** WORK REQUEST **
If pictures appear in the lines below, skip them and copy exactly the lines from the one containing "The height and" through the one containing "the grey step", and nothing else.

RECORDS SHOWN START

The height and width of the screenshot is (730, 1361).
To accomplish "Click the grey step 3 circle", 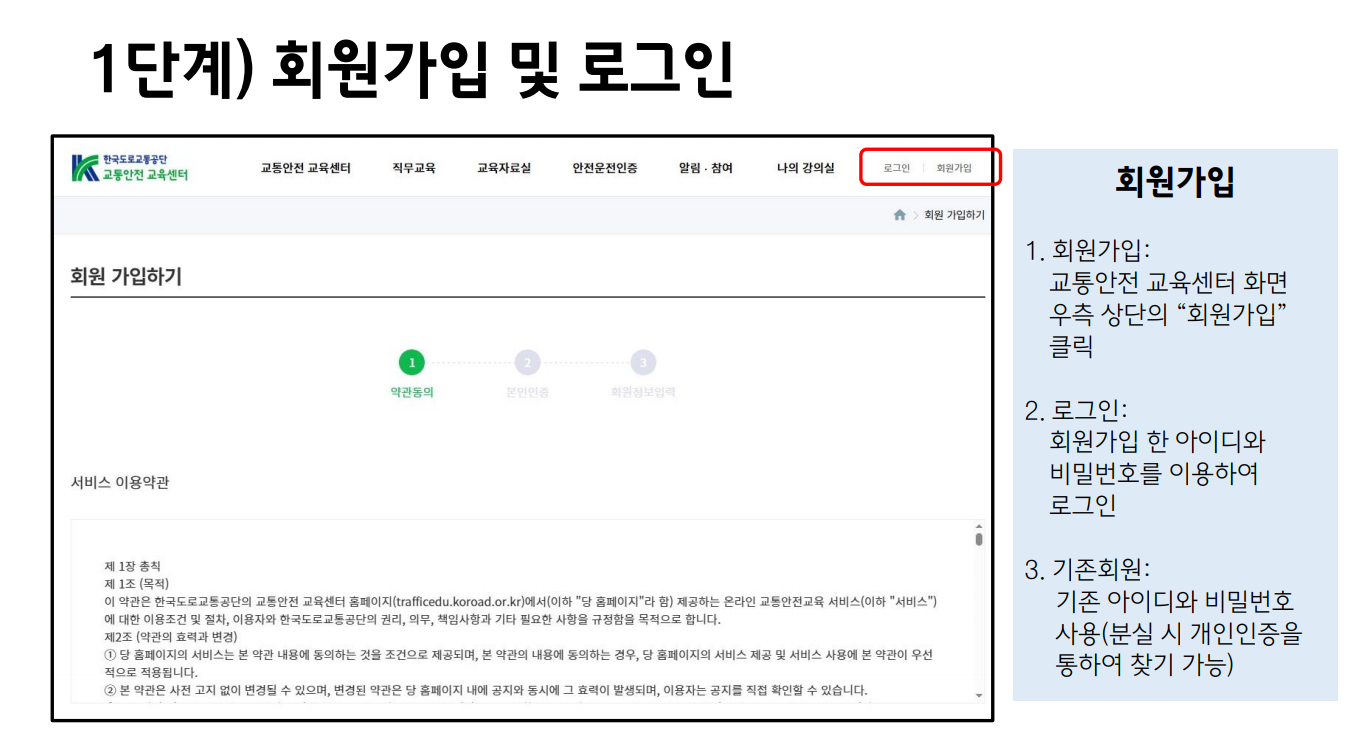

RECORDS SHOWN END
RECORDS SHOWN START

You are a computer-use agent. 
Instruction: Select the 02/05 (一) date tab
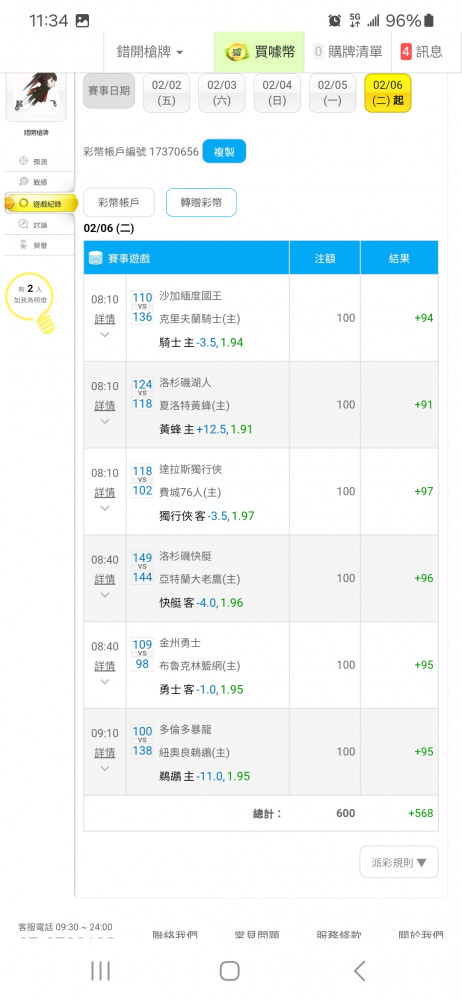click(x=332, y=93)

RECORDS SHOWN END
RECORDS SHOWN START

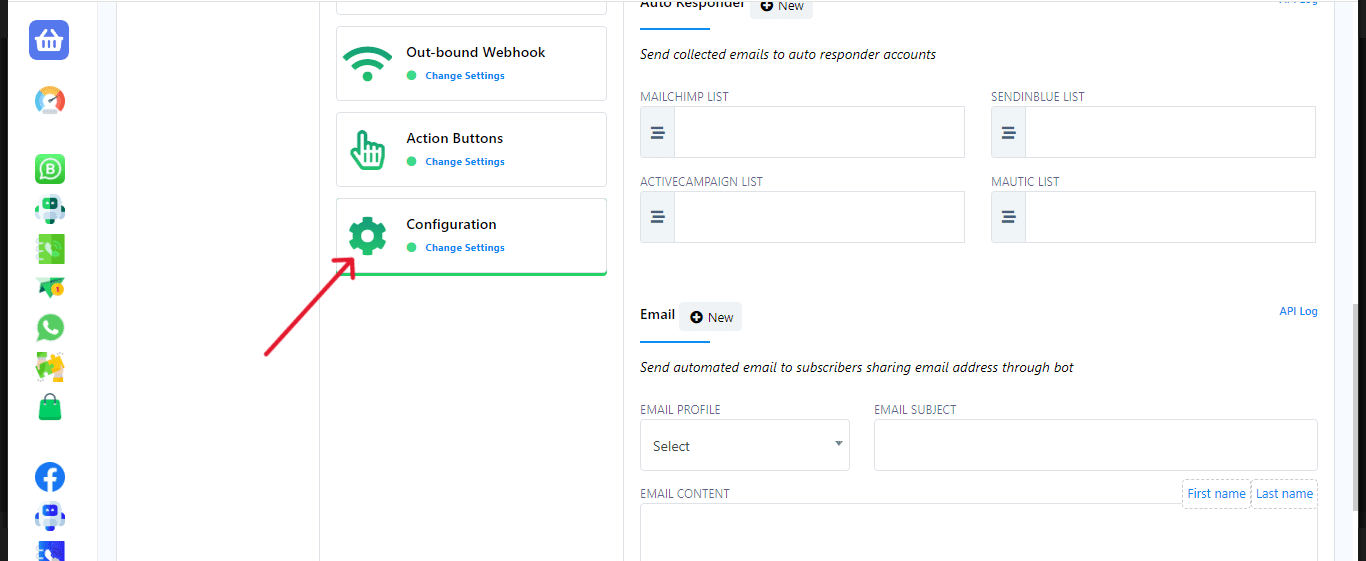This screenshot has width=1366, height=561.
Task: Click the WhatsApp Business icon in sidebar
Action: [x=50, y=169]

RECORDS SHOWN END

** OUTPUT FOR THIS TASK **
The height and width of the screenshot is (730, 1361).
To accomplish "Click the grey step 3 circle", 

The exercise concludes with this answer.